Les ors royaux ne sont pas la tasse de thé de Wertmüller. Pour elle, la vie à la cour est un libertinage constant, où nos aristos s'ébattent, qui en baisant, qui en chassant, qui en batifolant dans les bois, que pratiquent de jeunes gens pas encore sortis de l'enfance. Autour d'eux s'agitent de graves conseillers et curetons, s'accrochant à l'étiquette et fomentant de savants assemblages pour conserver des territoires et en acquérir d'autres. Bon, ça peut se défendre, et ça donne d'ailleurs au film des allures de joyeuse récréation, évitant la pompe habituelle de ce type de films empesés. Ferdinando veut bien régner, pour pouvoir se rouler dans le luxe et le farniente, mais les exigences politiques de la charge lui pèsent : Wertmüller donne l'image d'un roi trop jeune et trop capricieux, confronté pour la première fois au poids de sa charge. Le film n'est pourtant pas très creusé, et passe plutôt comme un divertissement assez bruyant et fatigant sur un jeune garçon qui découvre l'amour ; qu'il soit roi ou pas n'importe guère.
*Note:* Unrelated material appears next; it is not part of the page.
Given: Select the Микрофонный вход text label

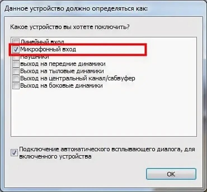Looking at the screenshot, I should (48, 49).

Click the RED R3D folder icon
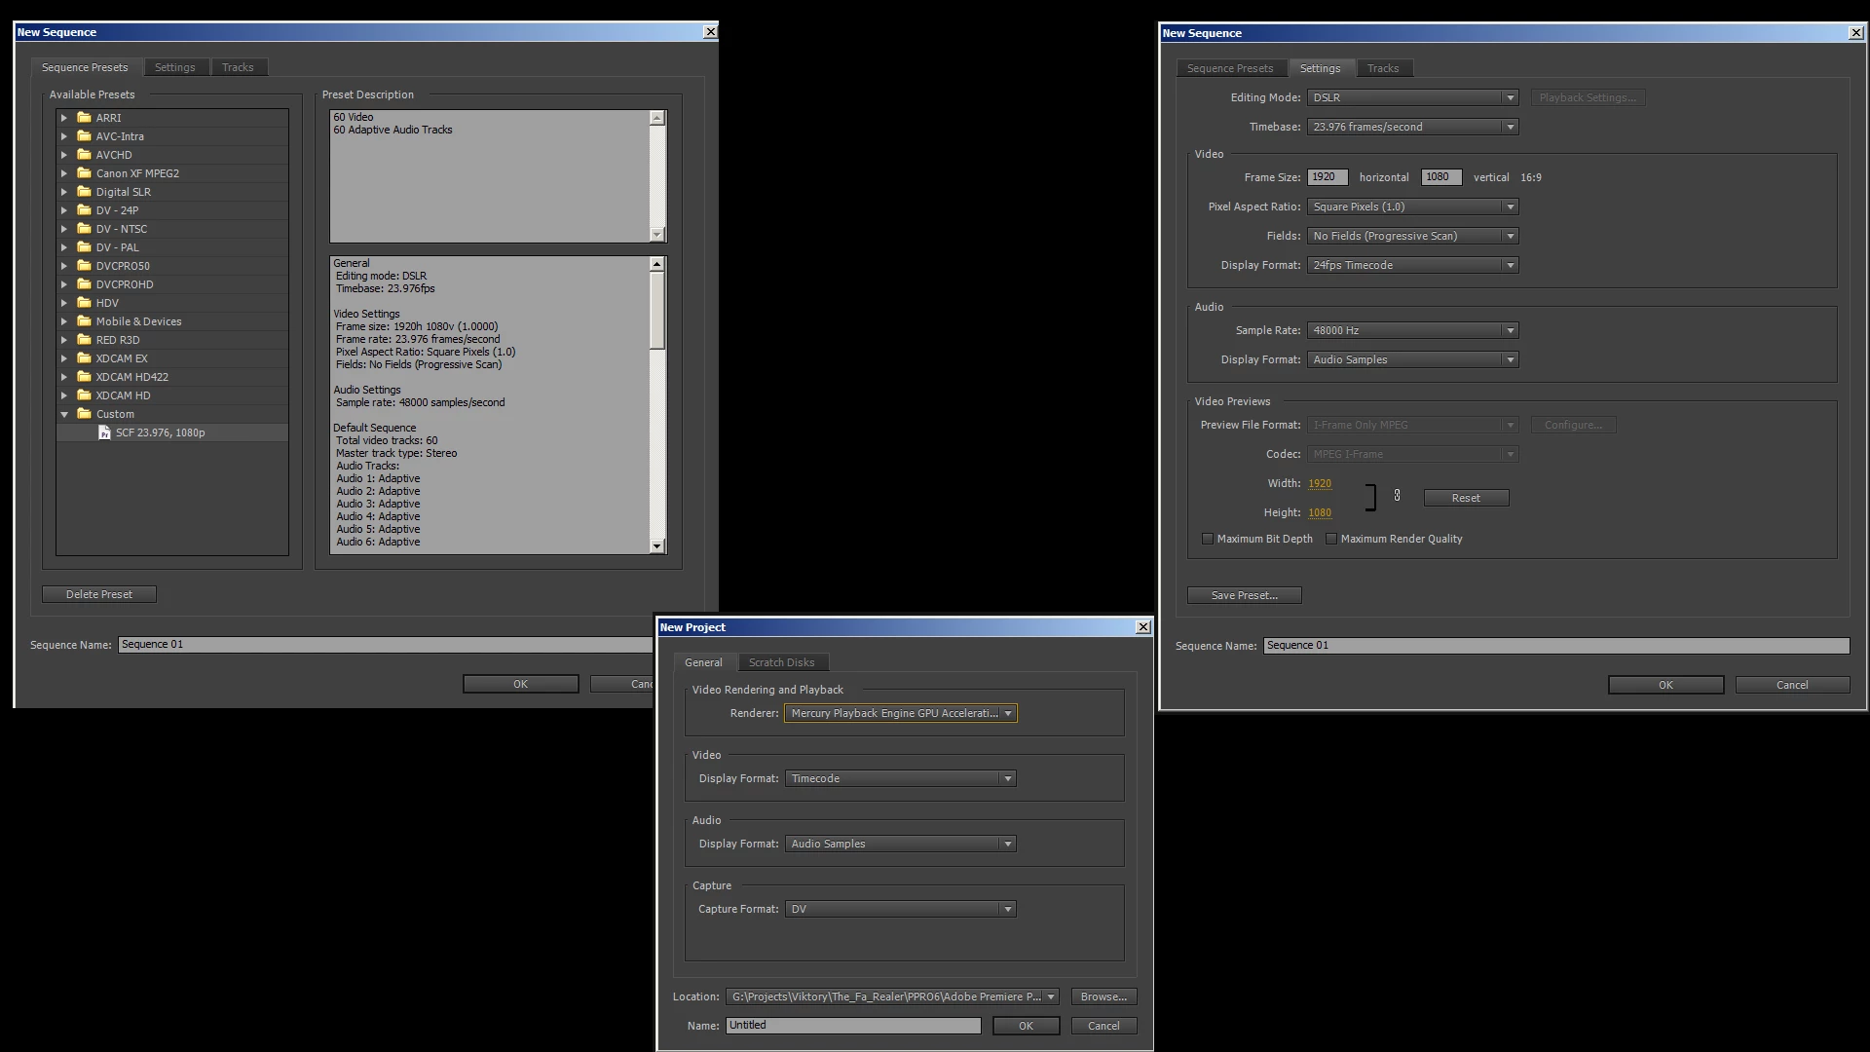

Au contraire : la cinéaste appuie très lourdement sur des effets trop vulgaires ; cette fois elle a la main trop lourde sur le côté débraillé de son film. Formellement, ça donne des zooms hystériques, des décadrages inutiles, une mise en scène qui se veut baroque et tombe plutôt dans le mauvais goût total ; et dans le fond, on a droit à un concert de pipi-caca-prout vraiment fatigant. On comprend qu'elle ait voulu dézinguer l'image d'une royauté propre et lisse, mais trop c'est trop : le fragile équilibre qu'elle arrivait à maintenir dans ses grands films prolos est rompu ici, et on tombe dans la vulgarité pure et simple.

 

6 avril 2024

Fric-Frac de Maurice Lehmann (et Claude Autant-Lara) - 1939

Il faut avoir sacrément envie d'une petite piqure de nostalgie pour revoir cet antique Fric-Frac. Malgré les déclarations d'amour de Brion (qui est vraiment le dernier à oser programmer ce genre de trucs), on reste assez atterré par le manque d'idées et de rythme de ce bazar, qui n'a pour seule qualité que de mettre à l'écran trois monstres de l'époque : Fernandel, Arletty et Michel Simon. S'il n'y avait les trois bougres, le film s'écroulerait comme un chateau de cartes, tant tout le reste de la distribution semble être au service des stars, servant la soupe et se contentant de préparer le prochain bon mot. Bons mots, il y a en pagaille, d'ailleurs, puisque le film s'intéresse au petit monde interlope de la pègre parisienne, en l'occurrence ces minables cambrioleurs prêts à tout pour carotter la broche de la bêcheuse ou chouraver le crapautard du cave de passage. Le scénario est donc rempli de l'argot de ce milieu, histoire à la fois de faire authentique et d'amuser le public avec ces expressions triviales. Il faut avouer que dans la bouche de Simon, ces mots ont un gouleyant délicieux, d'autant que l'acteur, pour cette fois, choisit une diction très lente, très appliquée, ce qui met ces mots encore plus en valeur. Chez Arletty, l'argot semble être une seconde nature, et on croit bien à ce duo de crapules parisien, uni dans le forfait et la cambriole. Face à eux, le brave Fernandel, dans le rôle habituel du candide gentil, est en charge d'endosser l'autre côté de la barrière : l'employé de bureau éduqué et civilisé. Sa rencontre fortuite avec la belle Arletty va le dévergonder, et le faire pénétrer dans cette faune folklorique, dépeinte avec tous les clichés qu'il faut par un Lehmann bien paresseux.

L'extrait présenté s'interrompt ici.